■ PROBLEM
Take each line of the entries below that contains "Select" and copy it.

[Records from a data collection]
===
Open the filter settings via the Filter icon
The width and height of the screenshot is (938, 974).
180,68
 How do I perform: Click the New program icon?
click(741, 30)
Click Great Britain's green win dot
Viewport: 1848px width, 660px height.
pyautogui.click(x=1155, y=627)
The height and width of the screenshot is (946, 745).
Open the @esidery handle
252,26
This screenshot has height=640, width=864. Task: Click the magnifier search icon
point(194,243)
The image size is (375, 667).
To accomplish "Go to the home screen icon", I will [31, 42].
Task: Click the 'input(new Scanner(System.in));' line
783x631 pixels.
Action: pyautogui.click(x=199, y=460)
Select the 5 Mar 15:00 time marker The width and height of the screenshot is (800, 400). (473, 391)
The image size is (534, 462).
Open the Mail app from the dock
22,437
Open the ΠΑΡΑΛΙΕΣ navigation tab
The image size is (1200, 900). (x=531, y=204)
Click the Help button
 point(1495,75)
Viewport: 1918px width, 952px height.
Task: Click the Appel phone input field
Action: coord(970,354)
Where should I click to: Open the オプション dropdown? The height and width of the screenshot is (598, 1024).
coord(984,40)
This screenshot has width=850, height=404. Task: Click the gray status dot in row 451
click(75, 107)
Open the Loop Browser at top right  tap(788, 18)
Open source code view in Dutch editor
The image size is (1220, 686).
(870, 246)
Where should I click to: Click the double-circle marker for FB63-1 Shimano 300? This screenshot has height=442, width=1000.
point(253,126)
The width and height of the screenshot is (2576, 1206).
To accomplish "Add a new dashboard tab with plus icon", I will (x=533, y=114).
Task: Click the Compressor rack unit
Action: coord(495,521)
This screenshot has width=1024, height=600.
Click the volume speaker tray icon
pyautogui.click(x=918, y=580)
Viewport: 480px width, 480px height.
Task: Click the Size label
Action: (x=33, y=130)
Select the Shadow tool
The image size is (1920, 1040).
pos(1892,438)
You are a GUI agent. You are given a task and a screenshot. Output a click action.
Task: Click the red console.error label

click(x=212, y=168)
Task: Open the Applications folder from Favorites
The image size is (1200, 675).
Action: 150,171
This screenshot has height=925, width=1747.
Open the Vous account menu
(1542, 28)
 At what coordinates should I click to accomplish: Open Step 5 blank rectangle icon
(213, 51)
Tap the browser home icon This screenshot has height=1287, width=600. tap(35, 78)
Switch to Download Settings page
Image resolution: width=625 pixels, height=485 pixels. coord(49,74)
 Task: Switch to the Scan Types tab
===
■ SOLUTION TO THIS EXERCISE
Select the 5 Mar 15:00 time marker The width and height of the screenshot is (800, 400). (473, 391)
Select the Shadow tool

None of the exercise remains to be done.